Im Jahr 1865 gelang es nämlich dem Klan Shimazu, eine Gruppe junger Männer illegal aus dem Land zu schleusen, um ihnen zu ermöglichen, im Vereinigten Königreich die westliche Technologie zu studieren. Die Ergebnisse sind noch heute überall sichtbar! Bei einem Bummel durch diese Stadtviertel begegnet man Backsteingebäuden im Stil von Liverpool, Bussen wie in Lissabon, einem Hafen, der dem in Sydney ähnelt und mit Steinen gepflasterten Plätzen, die sich in Rom befinden könnten. Die Stadt macht also einen sympathischen Eindruck und scheint auf den Menschen zugeschnitten zu sein.
Einige Tage später packen wir unsere Zelte und einen Schlafsack und machen uns zu Fuß auf den Weg zum alten Hafen von Kagoshima.
Wer in Japan auf Handelsschiffen reisen will, kann nicht buchen, sondern nur hoffen, dass er als Erster an Bord kommt und zwischen den Reispaketen ein Plätzchen auf dem Boden findet, wo er es sich bequem machen kann.
Unser Frachtschiff lässt beim Auslaufen eine lange Rauchsäule aufsteigen.
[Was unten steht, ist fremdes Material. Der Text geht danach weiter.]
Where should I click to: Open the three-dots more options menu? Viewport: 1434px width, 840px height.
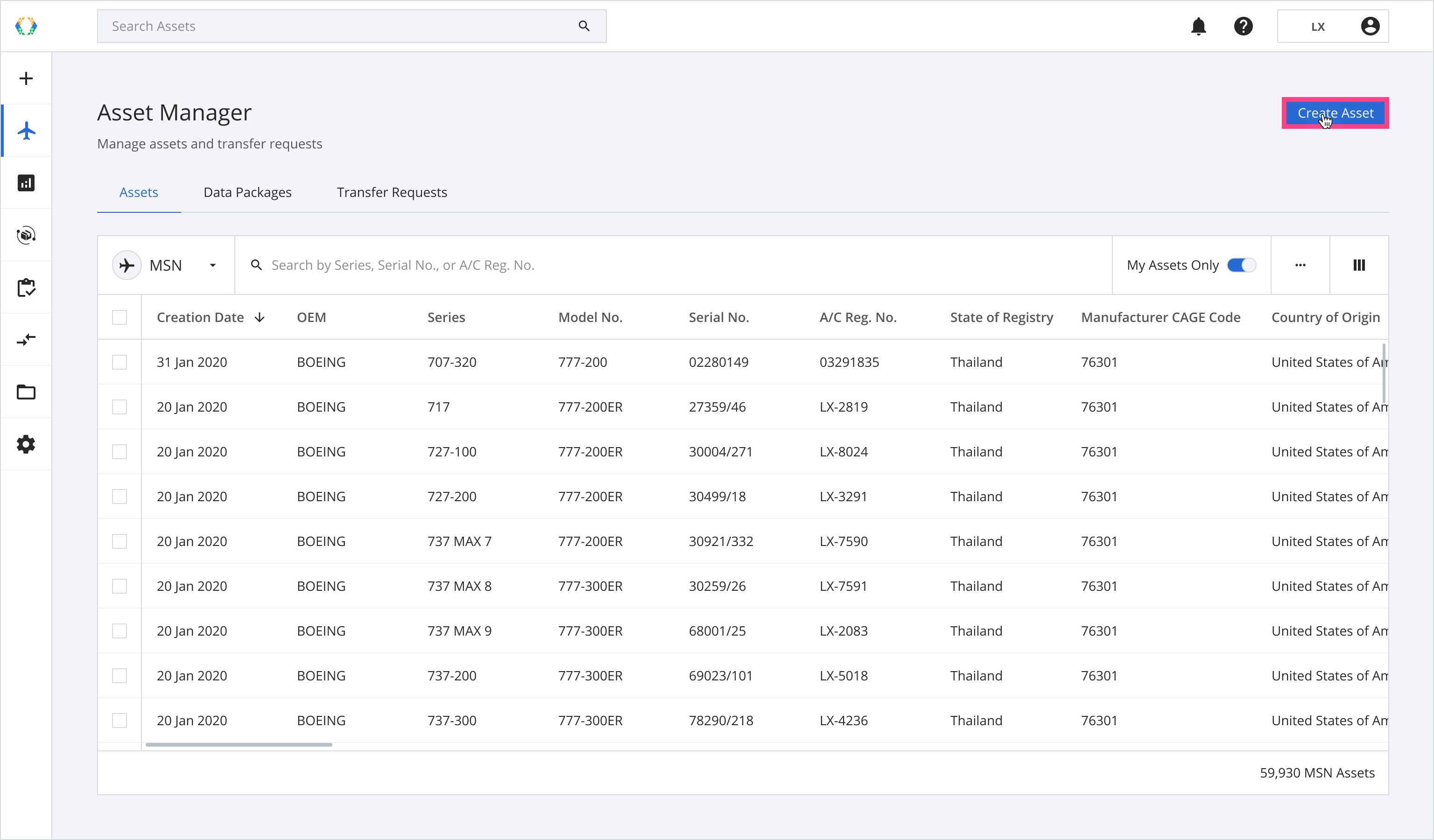(x=1300, y=265)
Die Reling ist verrostet, und das Salzwasser hat jeden Winkel des Schiffes angegriffen, der den Wellen ausgesetzt ist. Die untergehende Sonne befindet sich noch auf der Höhe des Wasserspiegels und taucht am Horizont auf und ab.
Während unserer nächtlichen Fahrt hören wir die Songs von John Mayer und erwachen steif auf unseren Rucksäcken, die uns als Kissen dienen. Am Bug des Schiffes erwartet uns das Schauspiel der fliegenden Fische, die am Schiffskiel im Gleitflug um die Wette segeln. Bei diesem Anblick fühlen wir uns mit einem Mal ganz leicht: Auch wir sind auf dem Sprung, um andere Welten zu erkunden.
Am nächsten Morgen erreichen wir Yakushima.